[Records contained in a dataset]
^^^^^^^^^^^^^^^^
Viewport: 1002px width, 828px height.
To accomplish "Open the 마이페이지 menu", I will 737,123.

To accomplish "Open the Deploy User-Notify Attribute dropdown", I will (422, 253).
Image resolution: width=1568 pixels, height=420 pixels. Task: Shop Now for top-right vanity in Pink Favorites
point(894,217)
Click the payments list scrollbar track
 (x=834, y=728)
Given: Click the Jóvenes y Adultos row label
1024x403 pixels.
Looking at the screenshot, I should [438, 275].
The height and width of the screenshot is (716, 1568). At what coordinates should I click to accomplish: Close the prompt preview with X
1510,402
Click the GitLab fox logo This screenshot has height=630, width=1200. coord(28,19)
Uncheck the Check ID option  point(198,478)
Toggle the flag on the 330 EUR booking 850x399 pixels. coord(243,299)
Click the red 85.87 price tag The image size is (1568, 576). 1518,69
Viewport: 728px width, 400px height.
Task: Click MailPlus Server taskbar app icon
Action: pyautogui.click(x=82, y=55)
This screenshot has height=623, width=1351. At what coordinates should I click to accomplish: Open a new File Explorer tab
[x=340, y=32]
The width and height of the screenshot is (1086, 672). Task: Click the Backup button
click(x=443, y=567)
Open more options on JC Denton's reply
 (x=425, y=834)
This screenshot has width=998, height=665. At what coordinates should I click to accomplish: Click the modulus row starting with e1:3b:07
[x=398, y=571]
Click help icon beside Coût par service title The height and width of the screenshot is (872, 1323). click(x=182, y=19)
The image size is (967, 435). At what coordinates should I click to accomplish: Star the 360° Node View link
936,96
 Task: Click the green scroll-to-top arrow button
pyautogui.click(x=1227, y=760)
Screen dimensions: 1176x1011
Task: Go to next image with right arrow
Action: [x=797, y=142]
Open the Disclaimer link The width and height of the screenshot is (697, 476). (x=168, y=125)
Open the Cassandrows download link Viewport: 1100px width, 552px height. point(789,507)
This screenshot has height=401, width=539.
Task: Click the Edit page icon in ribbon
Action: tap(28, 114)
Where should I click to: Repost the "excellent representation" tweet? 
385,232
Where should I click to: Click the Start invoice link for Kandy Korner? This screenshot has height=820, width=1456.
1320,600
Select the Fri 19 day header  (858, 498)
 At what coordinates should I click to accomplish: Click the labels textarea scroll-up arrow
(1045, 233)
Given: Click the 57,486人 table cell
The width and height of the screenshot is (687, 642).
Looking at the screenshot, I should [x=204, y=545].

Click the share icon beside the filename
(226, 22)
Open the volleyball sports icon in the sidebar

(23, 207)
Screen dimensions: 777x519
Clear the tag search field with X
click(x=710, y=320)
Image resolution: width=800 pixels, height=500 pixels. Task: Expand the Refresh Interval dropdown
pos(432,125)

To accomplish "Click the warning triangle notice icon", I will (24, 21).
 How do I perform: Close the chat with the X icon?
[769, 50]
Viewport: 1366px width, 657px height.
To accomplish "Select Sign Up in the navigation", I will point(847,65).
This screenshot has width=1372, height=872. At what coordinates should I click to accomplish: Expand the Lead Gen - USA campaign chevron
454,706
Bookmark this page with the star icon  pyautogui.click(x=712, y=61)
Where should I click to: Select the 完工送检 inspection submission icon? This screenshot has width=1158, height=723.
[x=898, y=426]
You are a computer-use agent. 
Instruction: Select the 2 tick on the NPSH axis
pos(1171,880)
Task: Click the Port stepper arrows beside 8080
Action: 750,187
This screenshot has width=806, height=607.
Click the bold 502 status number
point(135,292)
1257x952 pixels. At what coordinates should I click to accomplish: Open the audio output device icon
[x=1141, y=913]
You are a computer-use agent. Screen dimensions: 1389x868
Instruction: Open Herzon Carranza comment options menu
^^^^^^^^^^^^^^^^
Work required: Whenever "menu" occurs in a line above, copy that line.

Completed task:
To accomplish "Open the 마이페이지 menu", I will 737,123.
Instruction: Open Herzon Carranza comment options menu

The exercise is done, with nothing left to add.